たまたま避けられた東日本壊滅

 東電が引き起こした原子力災害は、もっと大きくなる可能性が高かった。大地震の3日後の3月14日の夜、福島第一2号機は大爆発寸前の状態に陥っていた。

 同原発の吉田昌郎所長(当時)は、政府の事故調査委員会に、こう証言している*9

「完全に燃料露出しているにもかかわらず、減圧もできない、水も入らないという状態が来ましたので、私は本当にここだけは一番思い出したくないところです。
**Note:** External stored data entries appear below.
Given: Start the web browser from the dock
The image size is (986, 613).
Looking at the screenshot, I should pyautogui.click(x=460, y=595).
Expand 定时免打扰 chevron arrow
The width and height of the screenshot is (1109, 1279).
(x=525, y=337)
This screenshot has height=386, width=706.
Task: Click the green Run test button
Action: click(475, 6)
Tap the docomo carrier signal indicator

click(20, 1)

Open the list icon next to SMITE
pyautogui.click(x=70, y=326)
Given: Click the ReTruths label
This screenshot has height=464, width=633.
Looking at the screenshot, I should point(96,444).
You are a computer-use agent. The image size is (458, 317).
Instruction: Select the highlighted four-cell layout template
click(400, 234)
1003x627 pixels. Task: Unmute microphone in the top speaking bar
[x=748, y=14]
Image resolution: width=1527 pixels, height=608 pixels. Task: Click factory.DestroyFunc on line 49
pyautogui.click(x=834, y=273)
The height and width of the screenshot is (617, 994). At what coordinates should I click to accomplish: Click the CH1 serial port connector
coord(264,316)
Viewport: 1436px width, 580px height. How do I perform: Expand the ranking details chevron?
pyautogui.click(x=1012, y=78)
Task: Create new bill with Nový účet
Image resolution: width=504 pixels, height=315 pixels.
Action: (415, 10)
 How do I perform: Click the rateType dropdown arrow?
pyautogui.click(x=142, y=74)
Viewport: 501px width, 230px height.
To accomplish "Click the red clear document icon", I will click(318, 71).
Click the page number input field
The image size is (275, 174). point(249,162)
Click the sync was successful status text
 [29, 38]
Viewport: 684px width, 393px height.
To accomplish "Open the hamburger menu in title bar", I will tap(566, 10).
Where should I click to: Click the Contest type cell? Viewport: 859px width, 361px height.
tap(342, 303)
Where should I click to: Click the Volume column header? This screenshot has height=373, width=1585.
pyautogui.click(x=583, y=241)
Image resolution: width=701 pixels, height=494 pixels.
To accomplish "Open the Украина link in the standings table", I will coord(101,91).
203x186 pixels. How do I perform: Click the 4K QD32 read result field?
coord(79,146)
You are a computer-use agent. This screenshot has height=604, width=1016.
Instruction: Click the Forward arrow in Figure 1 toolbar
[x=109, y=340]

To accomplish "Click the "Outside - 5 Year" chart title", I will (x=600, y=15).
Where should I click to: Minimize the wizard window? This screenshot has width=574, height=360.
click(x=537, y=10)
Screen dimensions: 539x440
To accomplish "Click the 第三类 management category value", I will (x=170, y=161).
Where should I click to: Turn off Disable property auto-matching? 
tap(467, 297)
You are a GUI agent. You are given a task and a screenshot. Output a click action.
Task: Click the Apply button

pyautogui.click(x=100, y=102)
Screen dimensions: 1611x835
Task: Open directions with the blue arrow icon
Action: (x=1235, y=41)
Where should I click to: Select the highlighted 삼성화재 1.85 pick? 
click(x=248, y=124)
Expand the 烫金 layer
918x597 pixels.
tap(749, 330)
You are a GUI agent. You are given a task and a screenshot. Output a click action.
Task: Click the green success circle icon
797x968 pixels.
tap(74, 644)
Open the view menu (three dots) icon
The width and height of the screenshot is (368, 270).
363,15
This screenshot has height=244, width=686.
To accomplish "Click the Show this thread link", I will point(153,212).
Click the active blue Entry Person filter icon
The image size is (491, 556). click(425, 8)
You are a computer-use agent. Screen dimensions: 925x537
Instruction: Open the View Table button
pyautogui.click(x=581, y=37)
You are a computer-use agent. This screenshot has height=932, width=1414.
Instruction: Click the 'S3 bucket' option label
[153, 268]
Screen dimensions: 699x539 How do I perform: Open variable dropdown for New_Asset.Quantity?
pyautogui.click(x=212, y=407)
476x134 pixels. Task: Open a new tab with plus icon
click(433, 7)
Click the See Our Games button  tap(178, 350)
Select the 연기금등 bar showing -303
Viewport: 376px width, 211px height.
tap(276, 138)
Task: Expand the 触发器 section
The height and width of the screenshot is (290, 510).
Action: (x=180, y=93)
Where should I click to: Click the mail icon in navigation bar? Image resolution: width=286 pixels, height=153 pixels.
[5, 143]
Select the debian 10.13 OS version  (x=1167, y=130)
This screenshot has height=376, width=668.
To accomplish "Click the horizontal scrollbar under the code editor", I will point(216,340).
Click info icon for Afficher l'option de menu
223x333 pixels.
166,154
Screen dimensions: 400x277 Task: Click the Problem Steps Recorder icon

ここで何回目かに死んだと、ここで本当に死んだと思ったんです」

「放射性物質が全部出て、まき散らしてしまうわけですから、我々のイメージは東日本壊滅ですよ」

 その時までに、すでに1号機と3号機の建屋が爆発していたが、2号機はそれよりもっと悪い事態、格納容器の爆発を引き起こす寸前だった。政府が描いていた最悪シナリオでは、首都圏の大部分まで含む半径250キロで約5000万人が避難を迫られる事態に進展することが予測されていた。東日本壊滅である。

 それを避けられたのは、現場の努力だけでなく、偶然の要素によるところが大きかった。たまたま、助かったのだ。

 自民党の麻生太郎副総裁は、高市発言から10年後の今年1月、「原発は危ないと言うけれど、原子力発電所で死亡事故が起きた例がどれくらいあるのか調べてみたが、ゼロだ」「今最も安く、安全な供給源としては原子力」などと述べた。原発回帰に大きく舵を切った政権は、再び原発の安全性を強調したいようだ。

 しかし、そんな言葉を鵜呑みするのは危ない。現地で、自分の目で事実を確かめてもらいたい。